Dec 28, 2009 - Jan 03, 20

The banking system shows strong capacity to withstand unusual shocks in the major risk factors and chances of any systemic risk remain contained. In the wake of traditional pickup in the economic activity during the outgoing quarter, the credit to private sector is likely to gain momentum.

Meanwhile the risk-based capital adequacy ratio (CAR) of all banks operating in the country has improved to 14.3 percent in the quarter ended September 30, 2009, according to Quarterly Performance Review of the Banking System of the State Bank.

During July-September 2009, the overall profitability of the banking system remained fair. However, the earnings were largely skewed towards large and medium-sized banks as the bottom line of most of small sized banks was low or in negatives. Banks posted aggregate pre-tax profit of Rs70.1 billion for the first three quarters of the outgoing year with the Pretax Return on Assets of 1.6 percent (1.2 percent for CY-08), the report added.

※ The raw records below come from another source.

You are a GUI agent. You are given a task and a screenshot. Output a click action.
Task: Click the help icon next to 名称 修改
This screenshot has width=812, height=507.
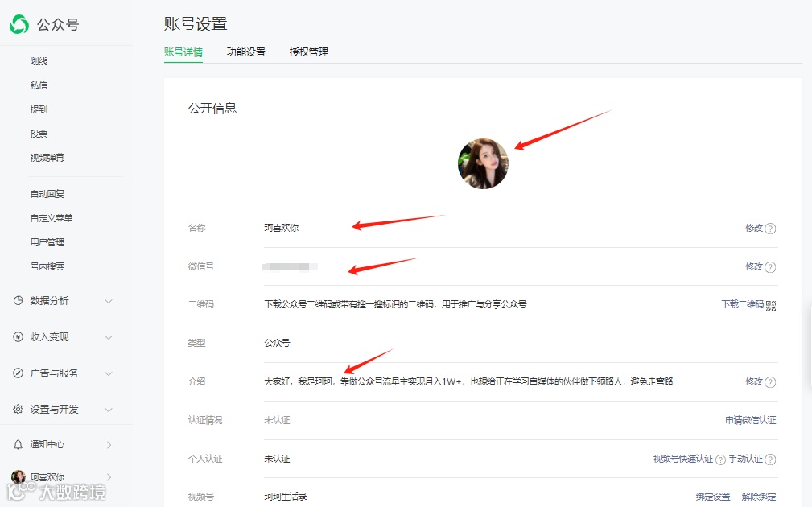(771, 229)
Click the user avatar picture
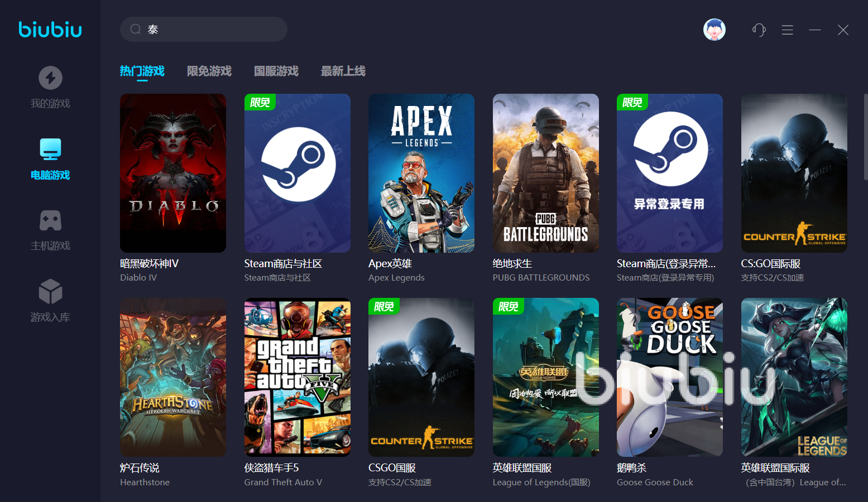This screenshot has height=502, width=868. coord(714,30)
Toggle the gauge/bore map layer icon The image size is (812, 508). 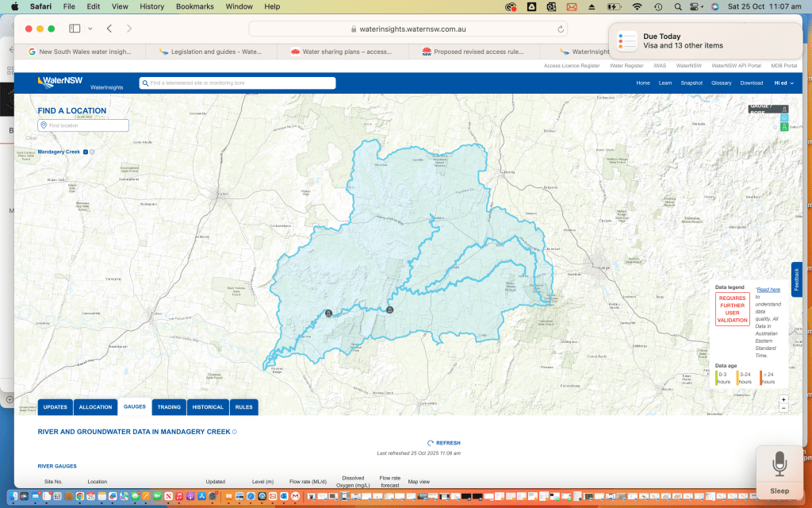coord(784,109)
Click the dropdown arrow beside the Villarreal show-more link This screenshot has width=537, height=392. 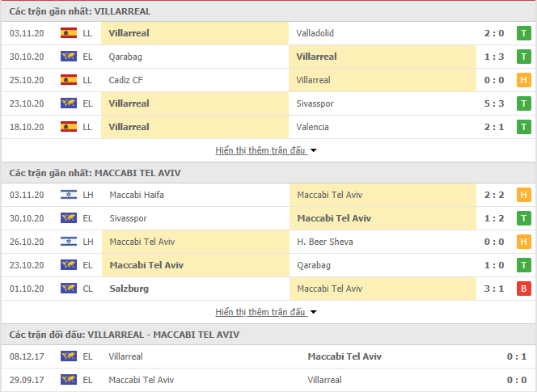point(313,150)
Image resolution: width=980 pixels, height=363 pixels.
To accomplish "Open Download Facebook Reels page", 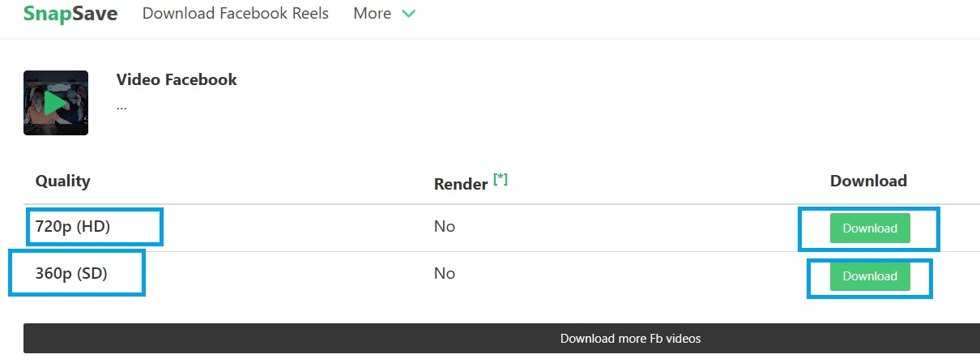I will click(236, 14).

Accumulation of year-to-date earnings and equity injections raised the equity base of the banking system. "This growth was also augmented by improvement in revaluation surpluses on equity investments, and the leverage of the system slightly came off," it said and added that improvement in eligible capital and reduction in Risk Weighted Assets (RWA) as the banks shifted their asset mix from private sector credit to investments in federal government papers, improved the risk based CAR.

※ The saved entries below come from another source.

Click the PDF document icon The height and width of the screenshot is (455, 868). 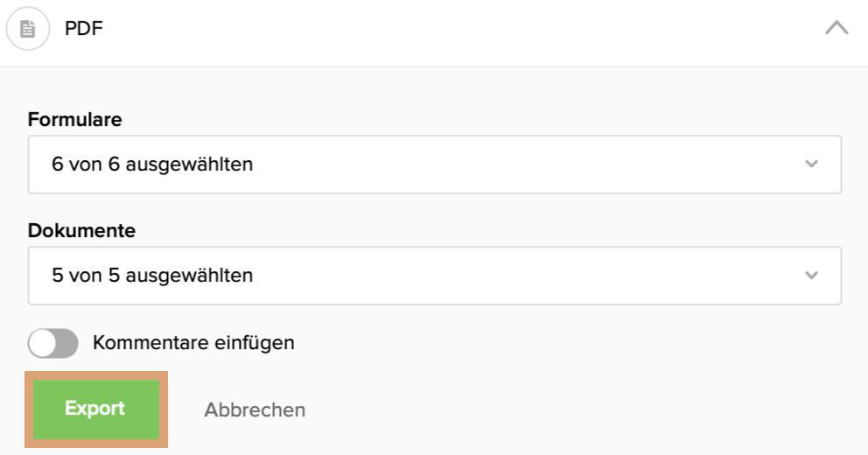point(27,29)
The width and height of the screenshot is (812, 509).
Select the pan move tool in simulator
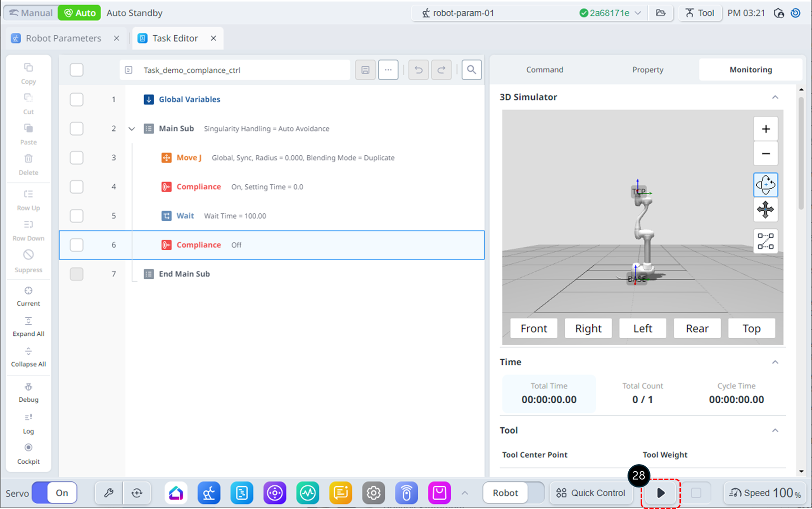click(x=765, y=210)
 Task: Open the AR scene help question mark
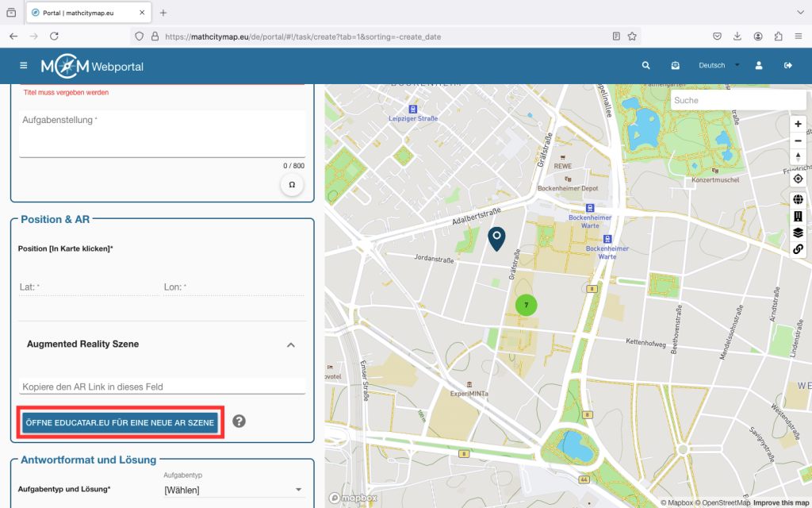[239, 421]
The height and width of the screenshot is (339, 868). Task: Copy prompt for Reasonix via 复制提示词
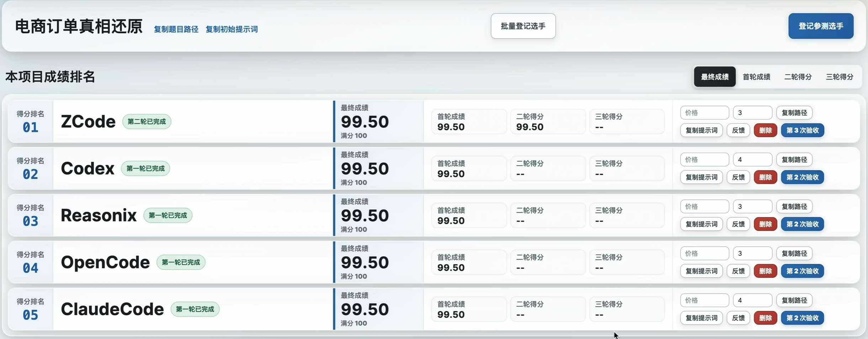701,224
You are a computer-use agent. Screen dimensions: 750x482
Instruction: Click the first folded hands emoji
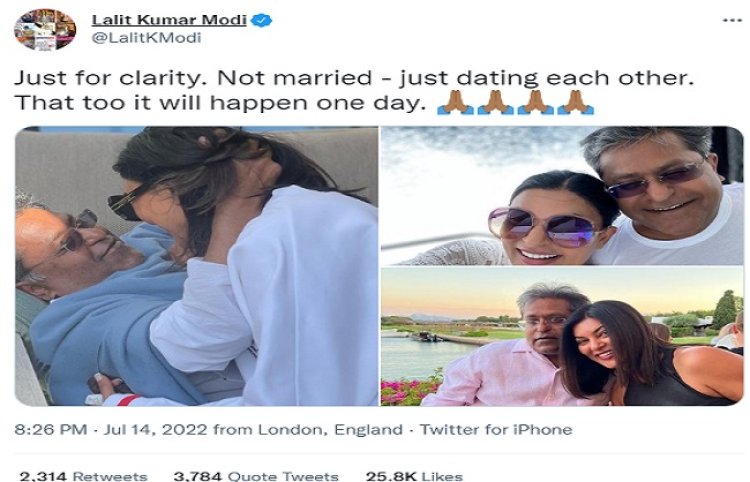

The asset base of the banking system with marginal growth remained stable during the quarter under review. The deposits base, which grew significantly during the last quarter, contracted over the quarter under review. On the asset side, decline in advances took place in both public and private sector lending. However, lending to private sector corporations in power & energy sector actually showed significant growth.

The non-performing loans (NPLs) of the banking system after showing some letup in the last quarter, again increased during the quarter under review, while the asset base with shift in asset mix from advances to investments and decline in deposit base remained stable. Due to increase in NPLs, the net infection ratio increased to 4.1 percent, the report added.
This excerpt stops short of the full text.